Письмо было короткое, в основном новости незамысловатой жизни обитателей Охотничьего дома. Последний же абзац гласил:
«Барри написал Джеку, что поступил в буддистский монастырь в Балтаре. Он теперь безмерно счастлив и считает, что просто создан для монашеской жизни. Он прислал нам совершенно потрясающую рукопись. Жду не дождусь, когда ее переведут».
И больше ничего. Впрочем, чего, собственно, она еще ждет?

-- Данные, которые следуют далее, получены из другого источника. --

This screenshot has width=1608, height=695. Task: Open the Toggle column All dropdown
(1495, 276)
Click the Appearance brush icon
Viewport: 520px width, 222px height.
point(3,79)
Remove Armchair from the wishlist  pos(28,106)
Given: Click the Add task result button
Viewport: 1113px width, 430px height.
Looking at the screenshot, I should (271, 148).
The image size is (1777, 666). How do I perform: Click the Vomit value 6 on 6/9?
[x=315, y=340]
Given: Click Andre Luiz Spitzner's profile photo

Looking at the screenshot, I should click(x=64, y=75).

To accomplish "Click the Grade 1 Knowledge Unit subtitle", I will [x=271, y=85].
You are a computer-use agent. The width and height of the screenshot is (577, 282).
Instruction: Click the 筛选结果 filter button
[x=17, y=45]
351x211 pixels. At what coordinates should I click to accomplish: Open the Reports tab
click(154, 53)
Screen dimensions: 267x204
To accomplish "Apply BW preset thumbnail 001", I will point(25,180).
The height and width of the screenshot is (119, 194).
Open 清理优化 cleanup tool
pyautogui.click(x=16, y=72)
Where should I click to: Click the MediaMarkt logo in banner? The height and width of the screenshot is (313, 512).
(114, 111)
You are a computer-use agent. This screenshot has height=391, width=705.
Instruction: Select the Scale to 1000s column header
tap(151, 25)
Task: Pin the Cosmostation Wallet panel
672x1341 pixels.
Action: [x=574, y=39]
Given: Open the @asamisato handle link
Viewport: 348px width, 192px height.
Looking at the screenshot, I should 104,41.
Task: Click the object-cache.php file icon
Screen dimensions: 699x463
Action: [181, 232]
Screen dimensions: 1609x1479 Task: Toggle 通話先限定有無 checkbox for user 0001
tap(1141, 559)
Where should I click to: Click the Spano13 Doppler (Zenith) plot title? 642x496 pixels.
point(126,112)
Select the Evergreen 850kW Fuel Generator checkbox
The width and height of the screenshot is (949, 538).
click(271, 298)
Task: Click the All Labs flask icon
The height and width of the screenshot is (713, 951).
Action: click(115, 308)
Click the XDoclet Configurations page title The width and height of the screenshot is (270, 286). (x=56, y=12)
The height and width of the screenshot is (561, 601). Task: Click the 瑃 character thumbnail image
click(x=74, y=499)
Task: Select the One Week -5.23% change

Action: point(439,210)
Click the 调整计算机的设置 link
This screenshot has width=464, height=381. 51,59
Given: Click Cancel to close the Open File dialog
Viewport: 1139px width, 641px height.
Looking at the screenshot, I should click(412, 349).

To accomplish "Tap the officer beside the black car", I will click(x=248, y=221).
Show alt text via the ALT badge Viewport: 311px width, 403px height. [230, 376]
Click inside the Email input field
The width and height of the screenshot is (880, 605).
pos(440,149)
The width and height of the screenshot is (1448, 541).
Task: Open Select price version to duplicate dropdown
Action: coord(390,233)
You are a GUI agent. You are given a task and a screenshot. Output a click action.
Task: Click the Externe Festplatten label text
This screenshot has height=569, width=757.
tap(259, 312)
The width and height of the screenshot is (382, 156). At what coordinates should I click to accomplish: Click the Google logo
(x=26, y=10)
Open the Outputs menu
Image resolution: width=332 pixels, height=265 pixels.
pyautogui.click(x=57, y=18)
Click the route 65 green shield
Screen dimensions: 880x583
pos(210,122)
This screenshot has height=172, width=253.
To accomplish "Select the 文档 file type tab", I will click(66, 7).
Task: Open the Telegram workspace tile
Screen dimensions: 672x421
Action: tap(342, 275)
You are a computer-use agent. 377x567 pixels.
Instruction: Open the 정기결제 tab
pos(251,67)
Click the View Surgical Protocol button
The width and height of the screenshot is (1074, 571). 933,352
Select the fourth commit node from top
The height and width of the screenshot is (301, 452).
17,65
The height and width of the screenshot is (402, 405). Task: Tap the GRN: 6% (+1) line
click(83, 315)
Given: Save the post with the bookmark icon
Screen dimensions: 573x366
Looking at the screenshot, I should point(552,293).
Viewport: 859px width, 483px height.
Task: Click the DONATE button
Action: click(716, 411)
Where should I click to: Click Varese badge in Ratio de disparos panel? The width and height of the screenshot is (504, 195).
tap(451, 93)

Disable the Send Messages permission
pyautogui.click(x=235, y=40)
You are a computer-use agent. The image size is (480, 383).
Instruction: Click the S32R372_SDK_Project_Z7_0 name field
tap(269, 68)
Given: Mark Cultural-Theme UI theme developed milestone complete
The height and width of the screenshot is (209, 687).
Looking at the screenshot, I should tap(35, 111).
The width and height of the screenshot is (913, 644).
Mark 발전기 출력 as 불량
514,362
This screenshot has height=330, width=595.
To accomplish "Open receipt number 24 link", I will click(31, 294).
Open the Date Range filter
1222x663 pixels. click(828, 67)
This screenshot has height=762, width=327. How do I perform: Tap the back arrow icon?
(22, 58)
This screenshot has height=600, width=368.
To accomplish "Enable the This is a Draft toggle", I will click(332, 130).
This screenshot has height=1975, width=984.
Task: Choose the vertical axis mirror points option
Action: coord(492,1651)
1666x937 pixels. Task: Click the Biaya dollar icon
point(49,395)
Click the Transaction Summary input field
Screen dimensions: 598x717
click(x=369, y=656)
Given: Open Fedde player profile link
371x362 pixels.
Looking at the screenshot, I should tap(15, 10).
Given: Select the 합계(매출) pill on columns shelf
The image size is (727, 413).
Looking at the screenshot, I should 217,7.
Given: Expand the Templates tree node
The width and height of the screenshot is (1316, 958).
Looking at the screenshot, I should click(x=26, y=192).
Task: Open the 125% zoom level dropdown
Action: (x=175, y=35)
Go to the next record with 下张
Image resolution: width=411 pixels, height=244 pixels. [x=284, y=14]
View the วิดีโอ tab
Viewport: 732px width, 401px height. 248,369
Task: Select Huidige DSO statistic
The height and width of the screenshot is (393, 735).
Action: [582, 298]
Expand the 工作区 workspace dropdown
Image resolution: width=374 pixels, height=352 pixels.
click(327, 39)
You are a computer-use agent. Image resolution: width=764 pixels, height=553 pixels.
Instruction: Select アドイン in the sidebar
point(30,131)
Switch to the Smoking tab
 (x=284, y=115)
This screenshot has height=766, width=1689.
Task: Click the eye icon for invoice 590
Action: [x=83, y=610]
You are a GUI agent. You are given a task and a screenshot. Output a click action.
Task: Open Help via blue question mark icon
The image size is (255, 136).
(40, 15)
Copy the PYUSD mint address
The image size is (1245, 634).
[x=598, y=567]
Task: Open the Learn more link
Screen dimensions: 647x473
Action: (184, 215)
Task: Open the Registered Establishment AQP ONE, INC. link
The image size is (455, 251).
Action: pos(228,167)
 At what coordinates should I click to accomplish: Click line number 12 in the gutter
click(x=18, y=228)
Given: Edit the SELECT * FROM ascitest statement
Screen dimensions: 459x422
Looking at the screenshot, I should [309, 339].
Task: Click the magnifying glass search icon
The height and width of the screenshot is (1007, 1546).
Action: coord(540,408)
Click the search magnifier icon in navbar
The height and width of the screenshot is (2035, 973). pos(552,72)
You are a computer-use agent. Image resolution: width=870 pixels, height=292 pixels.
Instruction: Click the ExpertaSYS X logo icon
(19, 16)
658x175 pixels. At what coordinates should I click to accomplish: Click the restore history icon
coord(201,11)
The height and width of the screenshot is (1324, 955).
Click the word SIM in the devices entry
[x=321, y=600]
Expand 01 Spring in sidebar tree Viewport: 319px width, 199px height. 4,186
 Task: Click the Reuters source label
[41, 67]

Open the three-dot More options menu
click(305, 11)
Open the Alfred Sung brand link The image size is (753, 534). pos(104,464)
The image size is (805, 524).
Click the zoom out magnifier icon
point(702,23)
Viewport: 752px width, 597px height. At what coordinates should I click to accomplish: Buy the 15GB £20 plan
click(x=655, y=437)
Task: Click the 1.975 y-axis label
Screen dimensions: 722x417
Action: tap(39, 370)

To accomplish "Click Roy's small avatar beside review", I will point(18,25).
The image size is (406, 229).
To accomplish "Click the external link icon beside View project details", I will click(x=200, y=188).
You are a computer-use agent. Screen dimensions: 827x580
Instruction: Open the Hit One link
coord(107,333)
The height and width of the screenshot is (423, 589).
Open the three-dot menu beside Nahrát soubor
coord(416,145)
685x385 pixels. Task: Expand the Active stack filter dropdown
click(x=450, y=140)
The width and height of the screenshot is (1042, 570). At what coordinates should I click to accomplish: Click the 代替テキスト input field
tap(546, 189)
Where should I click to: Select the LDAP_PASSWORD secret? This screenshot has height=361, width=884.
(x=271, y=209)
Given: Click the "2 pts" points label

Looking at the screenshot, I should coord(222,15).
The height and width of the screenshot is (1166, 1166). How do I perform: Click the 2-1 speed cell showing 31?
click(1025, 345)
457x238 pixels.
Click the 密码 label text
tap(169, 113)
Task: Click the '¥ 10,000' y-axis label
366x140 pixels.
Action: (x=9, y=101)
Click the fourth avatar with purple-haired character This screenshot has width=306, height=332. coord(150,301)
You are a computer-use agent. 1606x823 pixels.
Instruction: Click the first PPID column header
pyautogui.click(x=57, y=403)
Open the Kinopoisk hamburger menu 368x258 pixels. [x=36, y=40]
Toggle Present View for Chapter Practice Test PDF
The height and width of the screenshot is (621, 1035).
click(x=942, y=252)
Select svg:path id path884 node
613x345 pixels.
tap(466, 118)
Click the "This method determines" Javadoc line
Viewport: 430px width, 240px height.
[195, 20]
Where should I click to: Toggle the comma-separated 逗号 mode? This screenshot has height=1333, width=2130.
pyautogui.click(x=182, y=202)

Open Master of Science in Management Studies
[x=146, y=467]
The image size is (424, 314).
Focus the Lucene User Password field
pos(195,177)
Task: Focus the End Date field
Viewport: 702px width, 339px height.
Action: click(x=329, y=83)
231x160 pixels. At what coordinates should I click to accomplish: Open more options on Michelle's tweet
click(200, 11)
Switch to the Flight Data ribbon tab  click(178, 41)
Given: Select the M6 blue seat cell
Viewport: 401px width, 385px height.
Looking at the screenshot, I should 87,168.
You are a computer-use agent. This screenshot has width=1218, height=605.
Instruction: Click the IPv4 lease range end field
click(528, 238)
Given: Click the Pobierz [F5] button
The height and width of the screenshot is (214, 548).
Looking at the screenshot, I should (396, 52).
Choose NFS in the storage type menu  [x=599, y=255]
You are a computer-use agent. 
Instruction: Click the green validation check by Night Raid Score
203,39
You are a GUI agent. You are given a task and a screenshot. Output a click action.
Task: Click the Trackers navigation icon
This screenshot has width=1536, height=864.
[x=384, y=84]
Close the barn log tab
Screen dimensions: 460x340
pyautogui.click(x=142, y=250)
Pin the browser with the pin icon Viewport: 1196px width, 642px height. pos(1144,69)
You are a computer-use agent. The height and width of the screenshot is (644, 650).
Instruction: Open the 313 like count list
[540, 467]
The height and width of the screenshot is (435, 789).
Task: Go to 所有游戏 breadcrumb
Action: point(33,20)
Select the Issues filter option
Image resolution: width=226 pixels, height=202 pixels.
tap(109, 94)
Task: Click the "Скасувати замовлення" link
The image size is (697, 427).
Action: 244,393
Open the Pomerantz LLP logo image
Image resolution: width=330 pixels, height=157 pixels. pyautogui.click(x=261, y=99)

Барри сделался монахом! Веселый, озорной Барри, который обожал возиться с Робином, с удовольствием поддразнивал ее, наслаждался вместе с ней бешеным галопом по горам, вдруг зачем-то напялил желтую рясу монаха, бросил все, чем владел до сих пор!
Нет, этого не может быть! Он исповедует философию, а эта наука не имеет отношения ни к какой религии.
А что если ему просто захотелось побыть одному, чтобы никто не смог его побеспокоить? Ведь для этого ничего лучше монашеской кельи не придумаешь. А вдруг Барри настолько уверовал в Будду, что решил посвятить ему всю дальнейшую жизнь? Ведь недаром столько лет изучал он буддистскую религию.
Диана неустанно задавала себе вопросы и никак не могла найти ответа. Ей казалось, что этот удар судьбы свел на нет все ее надежды и стремления.
У нее не осталось в жизни никакой цели и было абсолютно все равно, что теперь сулит будущее. Да и может ли что-нибудь заменить потерю любимого человека, желаннее которого у нее не было на всем белом свете?
Диана точно знала, что Барри вызвал в ее душе это страстное чувство, равного которому ей еще не доводилось испытывать. Она даже не ожидала от себя способности любить.
Как часто в своей прежней жизни Диана приходила в негодование, когда слышала истории о разбитых сердцах. У нее на все случаи был готов один ответ: нужно уметь держать себя в руках, что бы ни случилось, даже если вдруг твоя любовь осталась без взаимности.
Девушек, страдающих от неразделенной любви, она называла не иначе как истеричками.
Теперь ей самой пришлось испытать, что такое, когда тебя не любят. Она не плакала и не рыдала, у нее пропал всякий интерес к жизни.
Диана стала чахнуть не по дням, а по часам. Что ей жизнь, когда рядом нет любимого человека? Одна сплошная пытка. Смерть стала для нее единственным избавлением.
Диана словно пребывала во сне, и Шнайберы были всерьез обеспокоены ее здоровьем.
Они никак не могли понять причину такой внезапной перемены. Только что Диана была здоровой, жизнерадостной девушкой, и вдруг… Бледное изможденное лицо, полная апатия ко всему.
Если бы подобное случилось с ней после смерти отца, это еще можно было бы понять, но такая перемена всего за одну ночь, когда и намека не было на трагедию! Никто не мог ничего понять.
Миссис Шнайбер решила с пристрастием расспросить Диану, однако вразумительного ответа так и не получила. Даже Рут поднялась с постели, чтобы поинтересоваться, что же такое произошло.
Шли дни. Но Диане они казались годами. Страдания, поначалу такие тяжелые, что казалось, их невозможно вынести, сменились глубочайшей депрессией. Она бродила по дому как тень, безразличная ко всему.
И тогда миссис Шнайбер решила, что она обязана поговорить с Хьюго.
В том, что это он довел бедняжку до такого состояния, она ни капельки не сомневалась. Ну, теперь держитесь, лорд Долк! Уж она-то ему все выскажет!
Для начала почтенная дама заручилась поддержкой мужа.
— Мне очень нравится Диана, — заявила она ему. — Как хорошо, что мы ее наняли! Общение с ней идет нашей Рут только на пользу. Посмотри, какая она в последнее время бодрая и веселая! А все почему? Потому, что есть с кем пошептаться о своих девичьих секретах. И я не позволю, чтобы бедная девочка так переживала из-за кого-то, будь он хоть трижды лордом! Права я или нет?
— Ну конечно, права, — рассеянно ответил мистер Шнайбер.
Придя в очередной раз к Шнайберам с визитом, Хьюго был чрезвычайно удивлен, когда ему передали, что миссис Шнайбер желает с ним поговорить.
Он послушно поднялся по широкой лестнице, устланной ковром пурпурного цвета, и вошел в гостиную — комнату, сплошь уставленную золочеными безделушками. Гостиной этой пользовались в тех редчайших случаях, когда миссис Шнайбер ругала прислугу. В остальное время она пустовала.
Миссис Шнайбер, облаченная в черное бархатное платье, отделанное белыми полосками из горностая, сидевшее на ней, словно на барабане, бросилась навстречу Хьюго, не успел дворецкий произнести его имя.